Always have a secondary way to measure and compare your KPI’s.

No tool is perfect, and humans are even less likely to be. Implementation issues with your A/B Testing tool are veeery common. Your goals and metrics might not be recording properly, your targeted sample could be badly set up. Just to mention a couple of examples. If you see any discrepancies in your data, or if a metric is not tracked correctly, stop everything. Check your goals, metrics, scripts and start over. Same thing at the end of a test, make sure to double-check your results with your analytics tool before doing anything. Cross-check your data like your business depends on it (and it does). It would be a shame to do everything right and end up with flawed results because your A/B Testing tool was set up wrong or didn’t work properly.

You don’t make sure your sample is representative of your overall traffic

You can’t measure your “true” conversion rate because it’s an ever-moving target, new people come and go every day.

When you do A/B Testing, you take a sample of your overall traffic and expose these selected visitors to your experiment. You then assimilate the results as representative of your overall traffic and the conversion rate measured sufficiently close to what would the “true” value be. This is why you should have traffic from all sources. New and returning visitors, social, mobile, email, etc in your sample, mirroring what you currently have in your regular traffic. Unless you’re targeting a specific source of traffic or segment for your A/B test of course. But if that’s not the case, it’s important you make sure you or your marketing team don’t have any PPC campaigns, Newsletters, other campaigns or anything that could bring unusual traffic to your website during the experiment, thus skewing the results.

People coming to your website through PPC campaigns will generally have a conversion rate lower than regular visitors. Whereas returning visitors—or worse, your subscribers, will be much more likely to convert. Because they already know you, trust you and maybe love you (I hope you have some that do love you. As Paul Graham, Co-founder of Y Combinator said: “It's better to have 100 people that love you than a million people that just sort of like you”). One other thing to keep in mind is: if your competitors are running some kind of big campaign, it could impact your traffic as well. So pay close attention to your sample, make sure it’s not polluted in any way.
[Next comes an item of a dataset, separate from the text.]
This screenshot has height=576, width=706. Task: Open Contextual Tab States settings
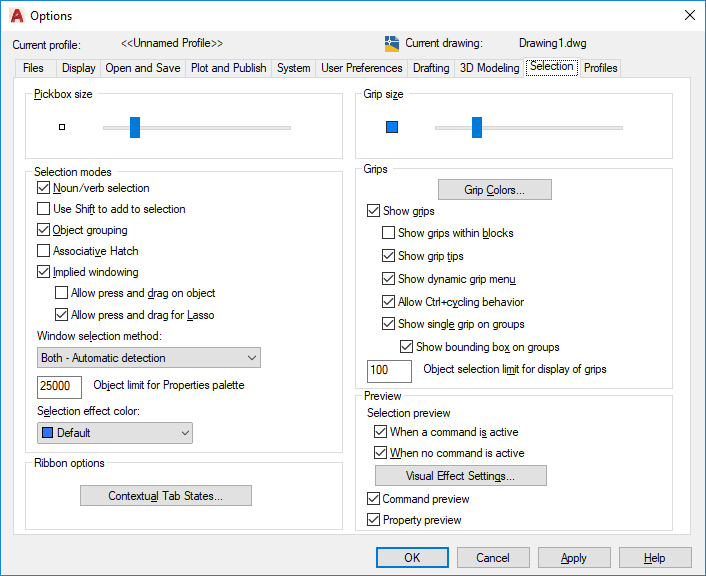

You run too many tests at the same time

You’re maybe familiar with Sean Ellis’ High Tempo Testing framework. Or you just have the traffic necessary to run several tests at the same time (well done you!).

BUT—by doing that, you’re increasing the difficulty of the whole process. It takes time to gather data, measure, analyze and learn. So if you run 20 tests in parallel, I hope you have an army at your command. Oh, and that all your tests actually increase conversions. Let’s not forget each test has a chance to DECREASE conversions. Yup. (*shudder*) You might also be messing up your traffic distribution. My what now?

Let’s take an example.

Say you want to test steps 1, 2 and 4 of your check out process. You send 50% of your traffic to your control step 1, and 50% to your variation. So far so good. Except you’re also testing step 2. Meaning that if you don’t re-split evenly (and randomly) people coming out of both your control and variation from step 1 so you have an equal amount of visitors exposed to your experiment, your step 2 experiment will be flawed. And I don’t even talk about the step 4 one.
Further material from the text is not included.